Durante a pandemia, Thaís fez duas compras que nunca chegaram.

“Eu tive um prejuízo aí de R$ 320”, lamenta.

Não há um levantamento nacional sobre golpes aplicados em compras pela internet, o chamado e-commerce. Mas as tentativas de fraude que foram evitadas somaram mais de R$ 700 milhões de janeiro a junho. Esse número é 63% maior do que o do mesmo período de 2019.

“Nunca se comprou tanto pela internet e nunca se vendeu tanto pela internet. Relativamente, a gente pode dizer até que o e-commerce se tornou mais seguro nesse momento de pandemia, não porque houve menos fraudes, mas porque o crescimento de fraudes foi inferior ao crescimento de vendas boas”, analisa Bernardo Lustosa, presidente da ClearSale.

“Isso não é de graça, tem talentos por trás disso para programar, para garantir, para monitorar e para reagir a qualquer tentativa de causar insegurança para os consumidores”, afirma Sérgio Gallindo, presidente-executivo da Brasscom.

A segurança nas compras pela internet depende de profissionais de tecnologia da informação. Também são eles que desenvolvem sites e aplicativos de compra que ajudam a tornar a logística mais inteligente. Mas, há anos, o Brasil sofre com a falta desses profissionais.

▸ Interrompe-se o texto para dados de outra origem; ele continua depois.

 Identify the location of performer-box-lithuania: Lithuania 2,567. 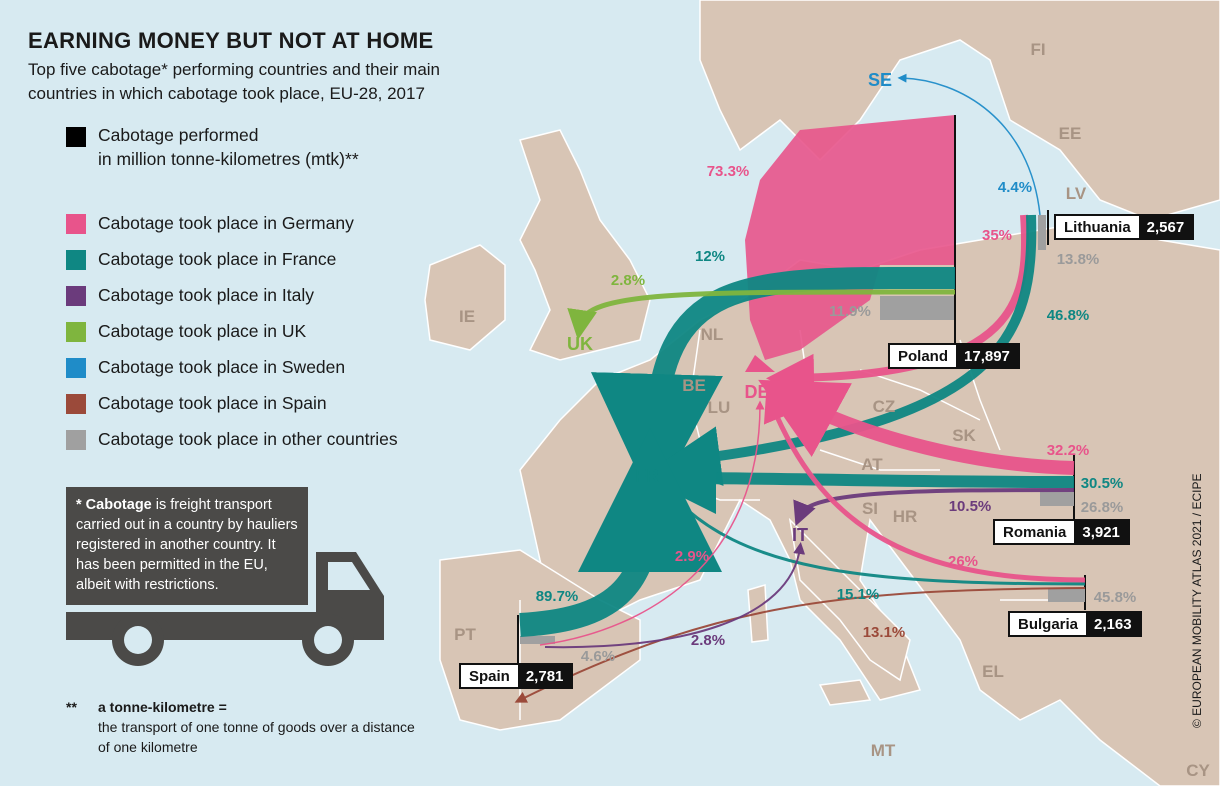
(1124, 227).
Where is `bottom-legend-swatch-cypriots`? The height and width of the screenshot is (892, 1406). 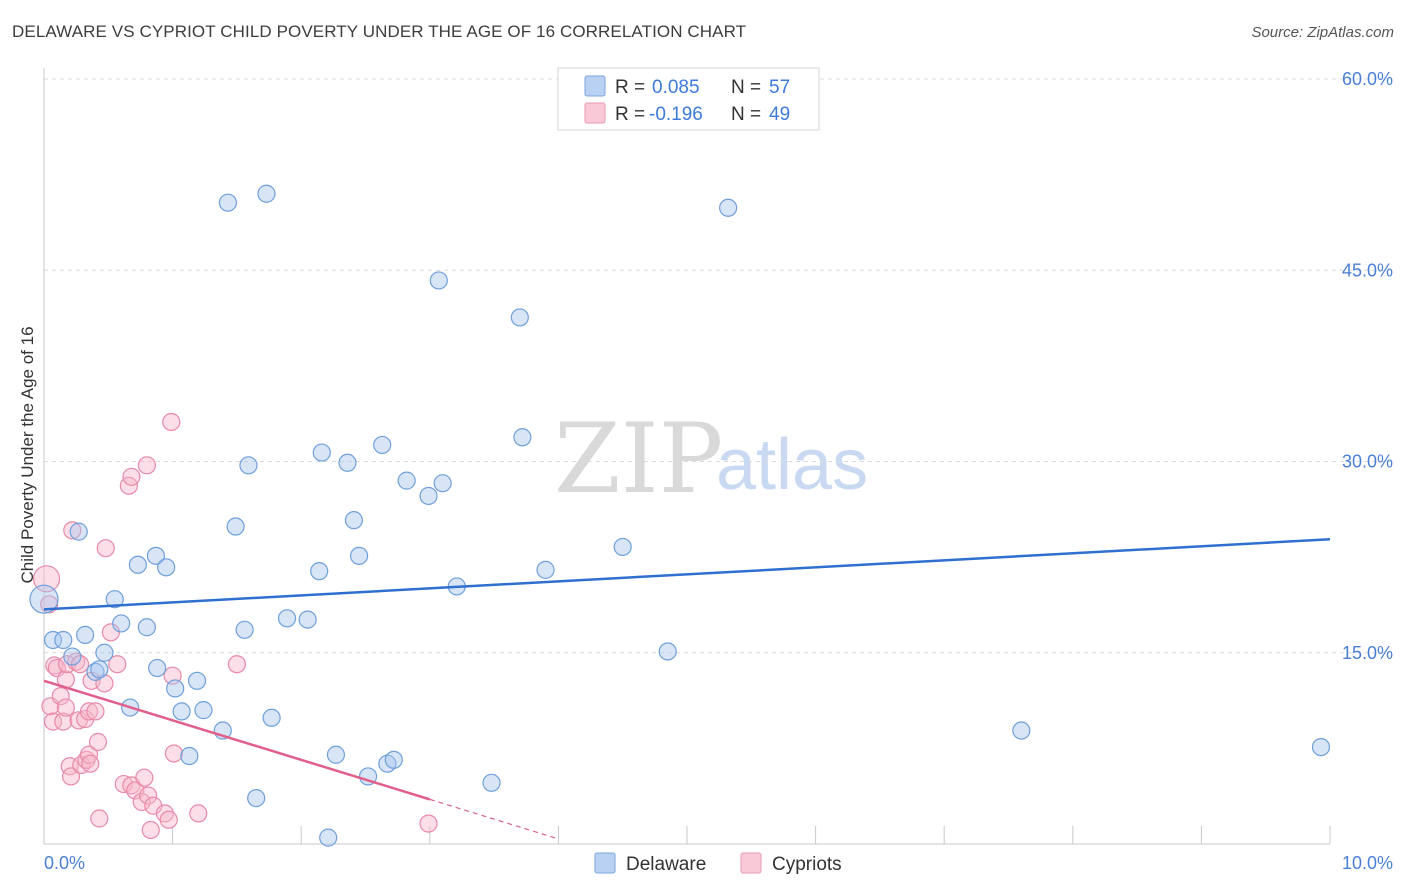 bottom-legend-swatch-cypriots is located at coordinates (751, 863).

“O sistema de ensino brasileiro forma 42 mil profissionais por ano. E a demanda que nós estimamos para os próximos cinco anos é de 70 mil profissionais por ano. O Brasil vai começar a sentir que a falta de profissionais qualificados vai ser um grande dilema, um grande desafio para o país superar”, avalia Sérgio Gallindo.

A pandemia acabou empurrando a gente para uma vida mais conectada, mais dependente de internet, computador, dispositivos móveis como o celular. Mas quanto cada um de nós vai viver conectado é uma decisão pessoal. A gente avalia os problemas, os custos, avalia os benefícios e, aí, escolhe o quê e quando fazer de forma eletrônica. Agora, esse processo não é assim tão democrático, porque milhões de brasileiros não têm essa escolha para fazer.

Vinte e oito por cento dos domicílios do país ainda não têm internet. E, entre os brasileiros que acessam a rede, 58% só têm o celular para navegar.

“Como você fala de tecnologia se nem mesmo na favela, muitas vezes, nem uma fibra ótica tem? Ou nem mesmo a internet de qualidade tem? Porque, muitas vezes, as antenas estão longe da favela, então o sinal chega fraco, chega ruim”, questiona Marcivan Barreto, presidente da CUFA-SP.

Na casa onde Marcia mora com os três filhos, além de o sinal ser ruim, é apenas um celular para todo mundo. Como pensar em compras pela internet se ela não consegue nem garantir que os filhos assistam às aulas?

“No momento, eu não me sinto incluída. A minha família, incluída? Dá até aquela sensação de que você não pode fazer nada, de estar de mãos atadas”, conta Marcia Leite Varjão, auxiliar de cozinha desempregada.